Saved data entries
>>>>
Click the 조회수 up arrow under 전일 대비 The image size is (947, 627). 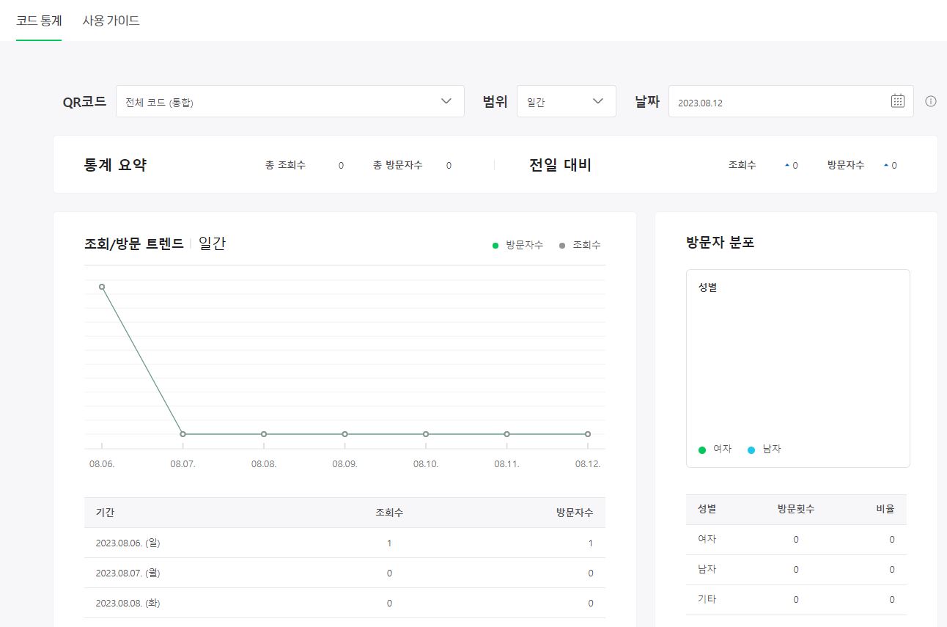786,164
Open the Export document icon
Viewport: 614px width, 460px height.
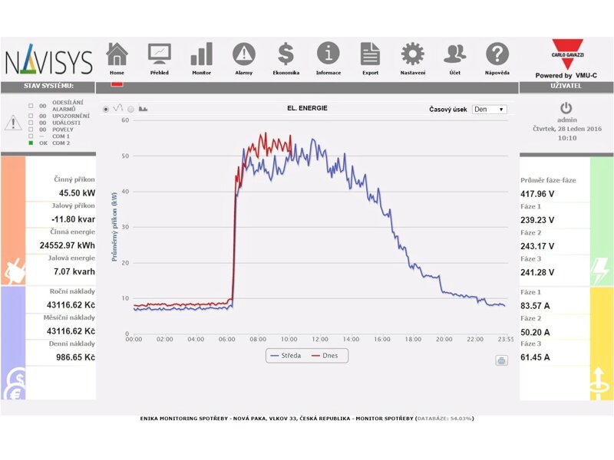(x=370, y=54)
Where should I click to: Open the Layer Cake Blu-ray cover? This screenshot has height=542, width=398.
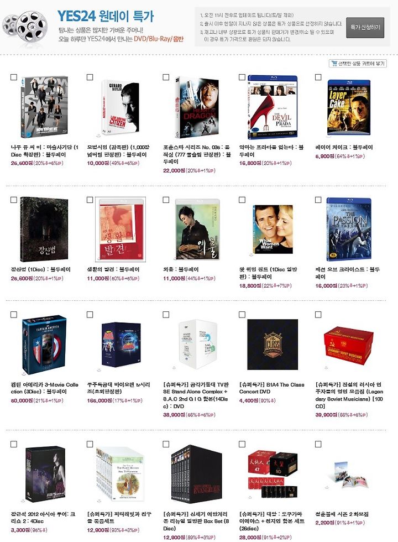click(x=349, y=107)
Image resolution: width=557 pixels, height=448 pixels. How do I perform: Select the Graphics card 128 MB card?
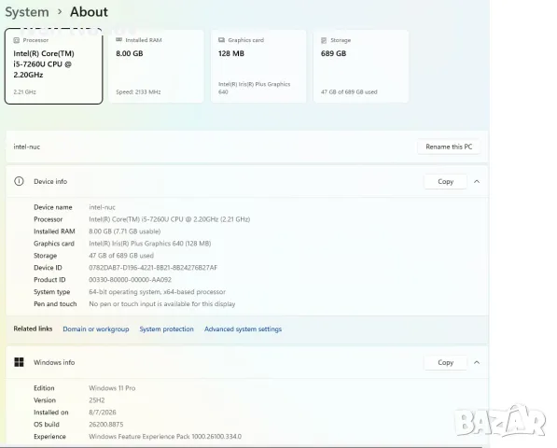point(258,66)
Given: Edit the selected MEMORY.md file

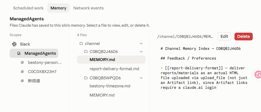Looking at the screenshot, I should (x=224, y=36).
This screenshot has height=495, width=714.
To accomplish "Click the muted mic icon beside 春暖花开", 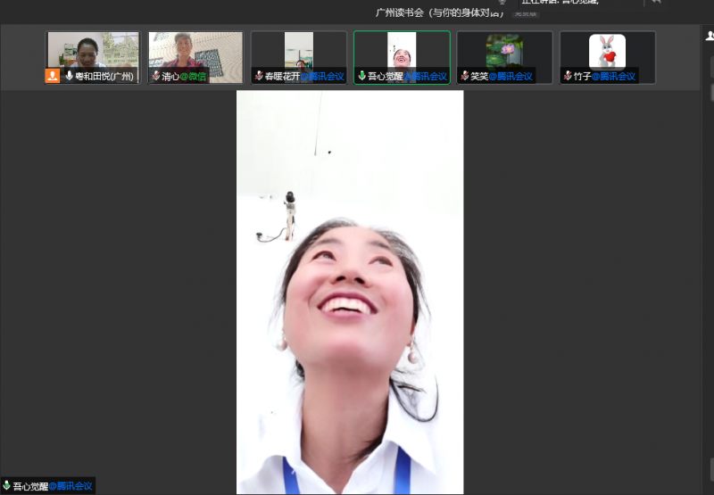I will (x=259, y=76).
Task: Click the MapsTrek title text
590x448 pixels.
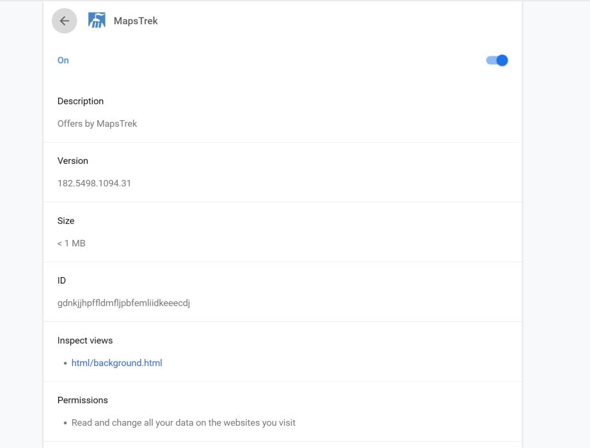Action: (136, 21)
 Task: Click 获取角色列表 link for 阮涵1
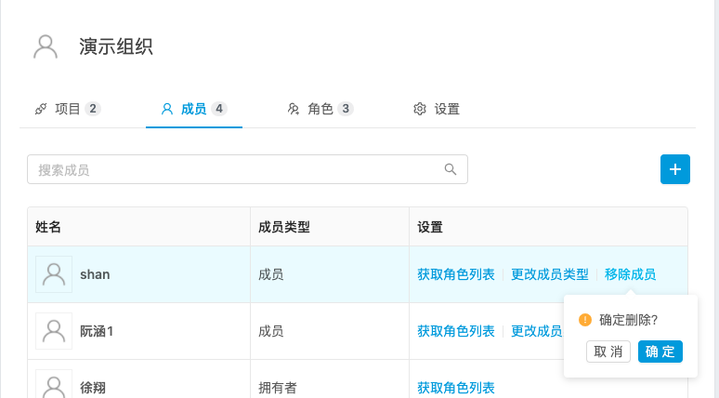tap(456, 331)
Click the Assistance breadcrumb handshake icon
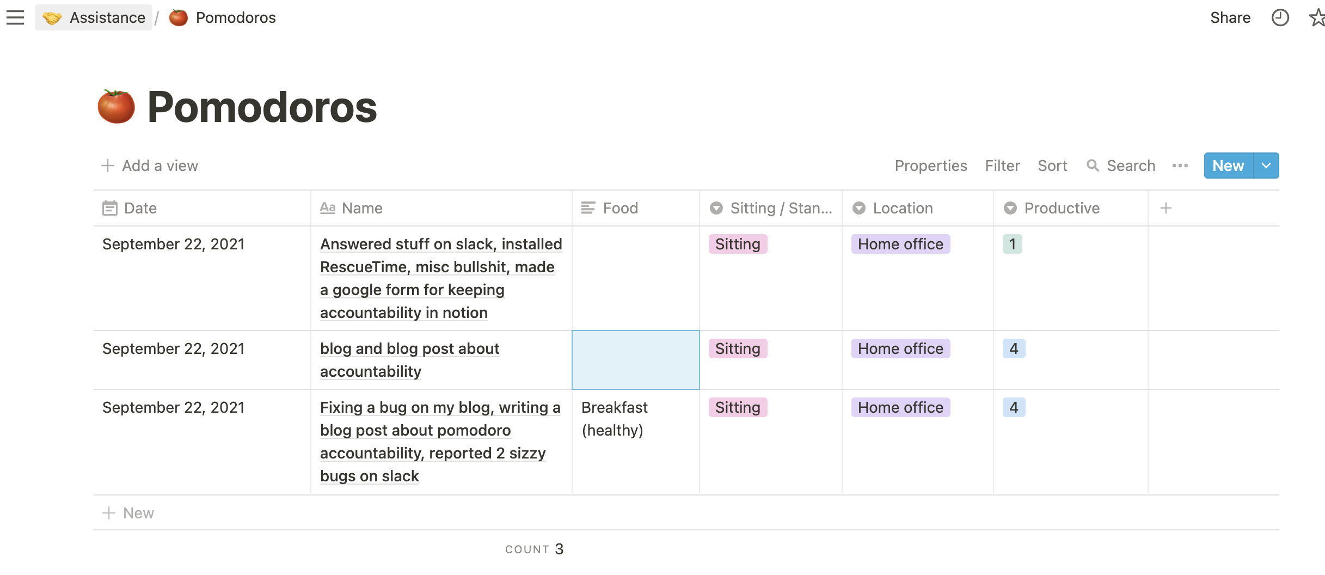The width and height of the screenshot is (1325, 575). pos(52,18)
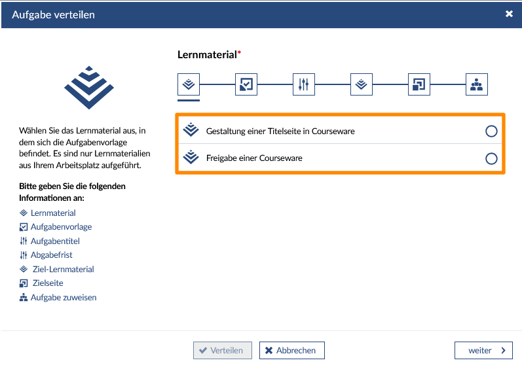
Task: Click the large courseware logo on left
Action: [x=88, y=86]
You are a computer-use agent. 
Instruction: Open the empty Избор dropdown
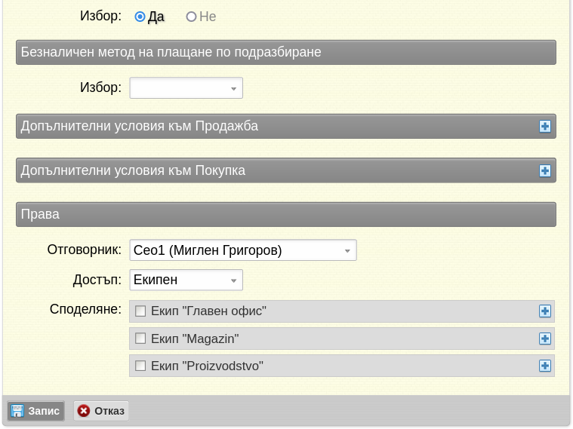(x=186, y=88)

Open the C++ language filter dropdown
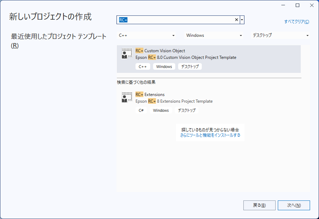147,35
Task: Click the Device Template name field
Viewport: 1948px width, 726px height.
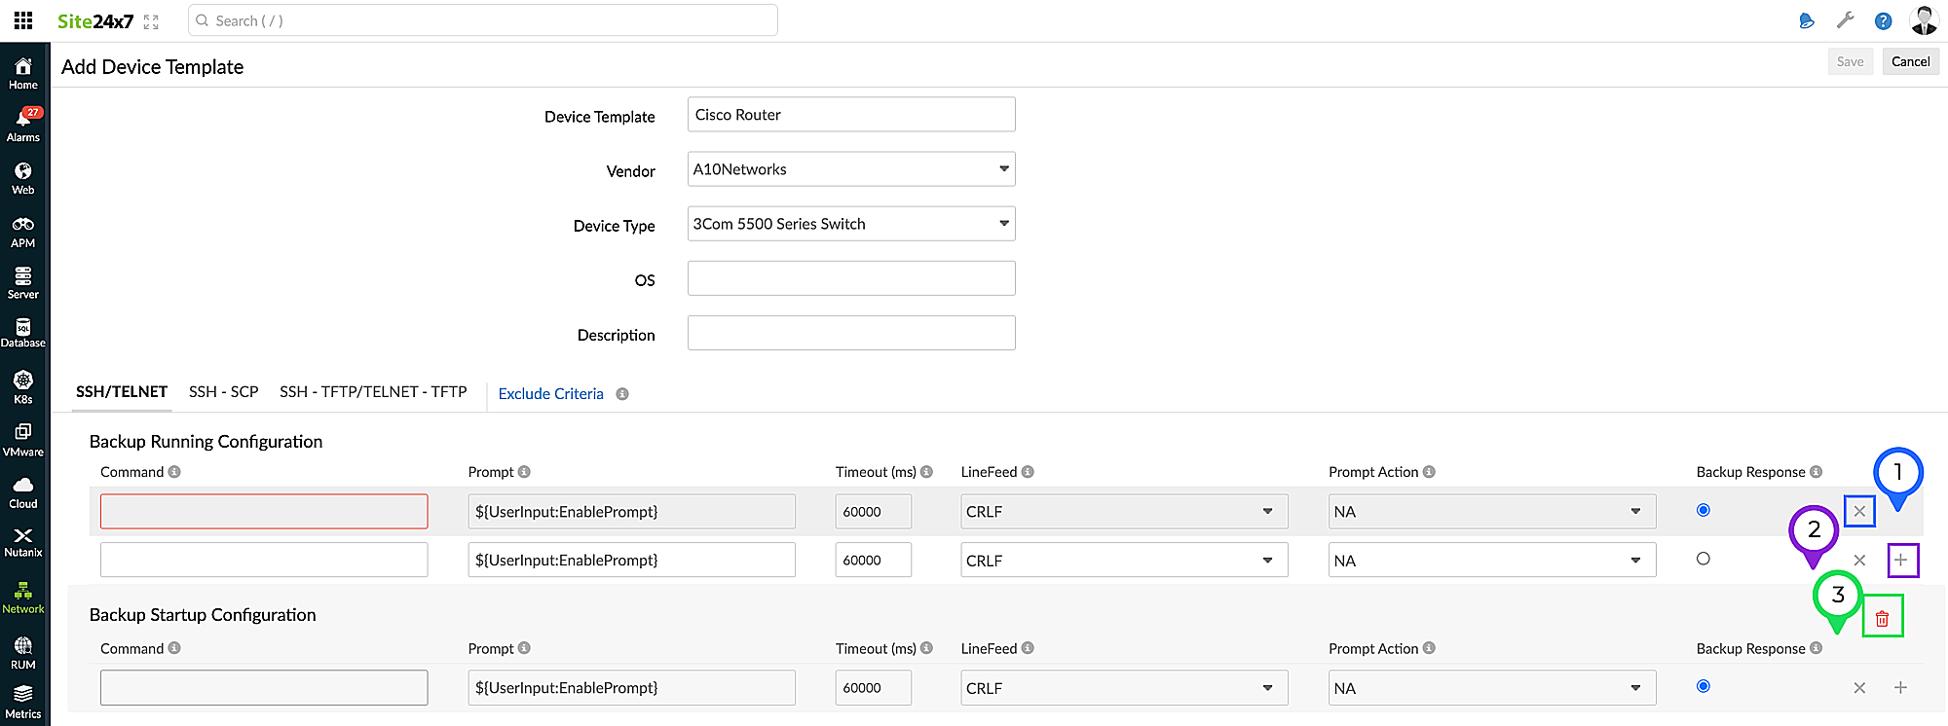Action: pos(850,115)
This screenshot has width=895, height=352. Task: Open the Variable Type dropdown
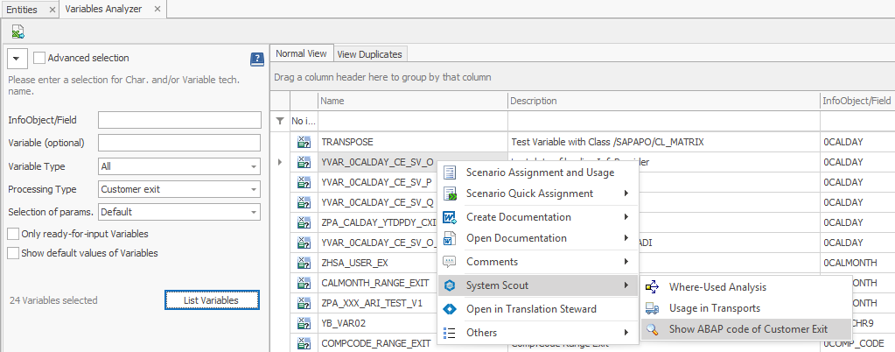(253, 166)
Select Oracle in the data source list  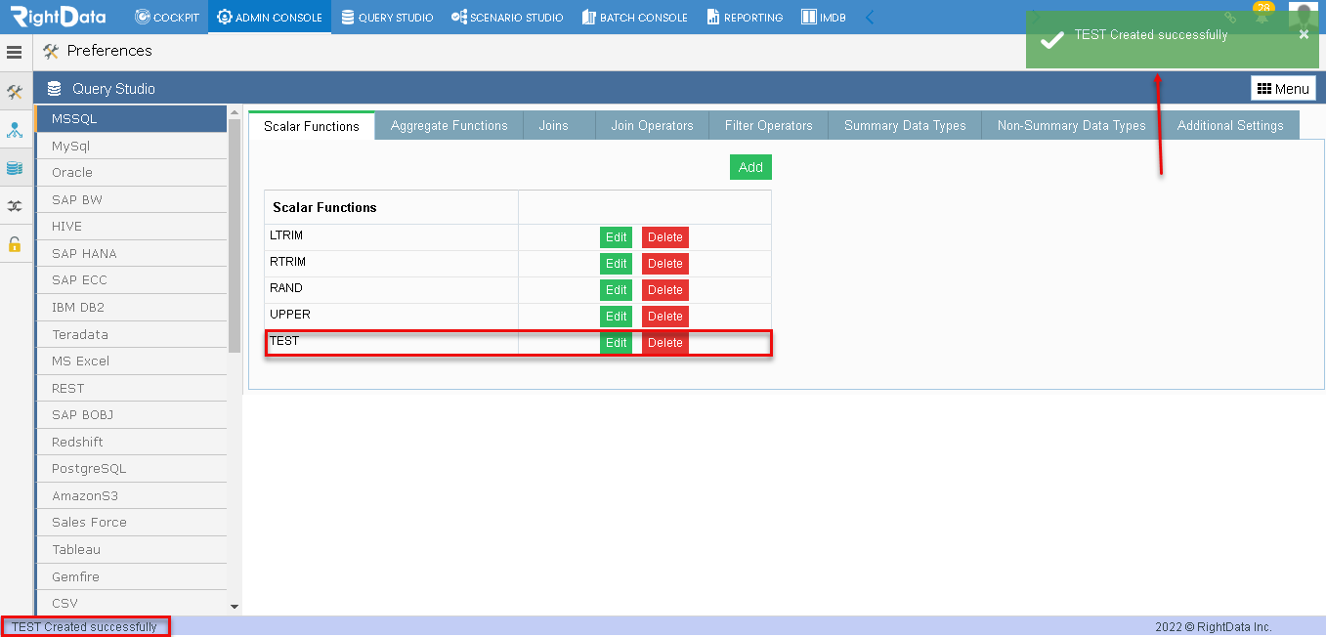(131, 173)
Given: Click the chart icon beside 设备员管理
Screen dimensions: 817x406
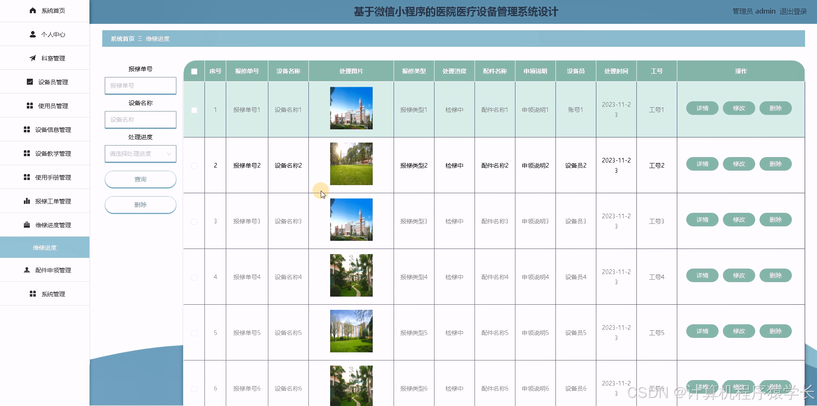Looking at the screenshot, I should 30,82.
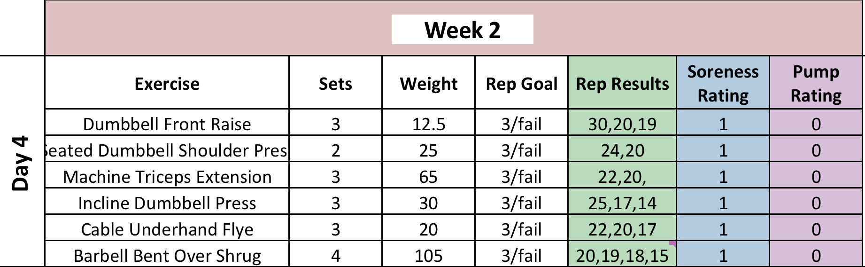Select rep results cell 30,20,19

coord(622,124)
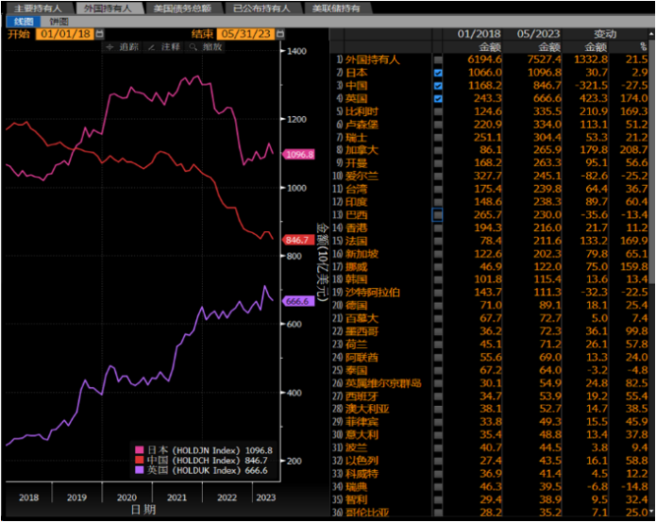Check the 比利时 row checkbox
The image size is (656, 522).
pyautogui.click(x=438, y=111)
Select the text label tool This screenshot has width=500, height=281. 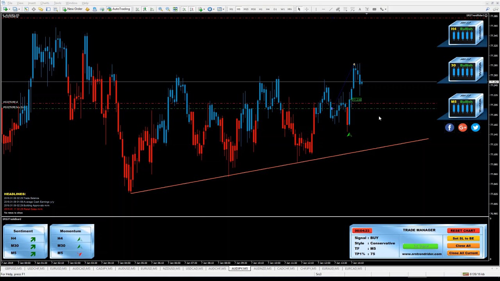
<<<<
Using the records above, print exactly the run of lines that starts with the line with "Task: Click 获取角色列表 link for 阮涵1" and goes on through the line with "You are a computer-use agent.", pictures excluded.

**FINISHED TASK**
 Task: Click 获取角色列表 link for 阮涵1
tap(456, 331)
Click the Assistance breadcrumb handshake icon
The width and height of the screenshot is (1325, 575). pos(52,18)
Task: Click the large courseware logo on left
Action: [x=88, y=86]
You are a computer-use agent. 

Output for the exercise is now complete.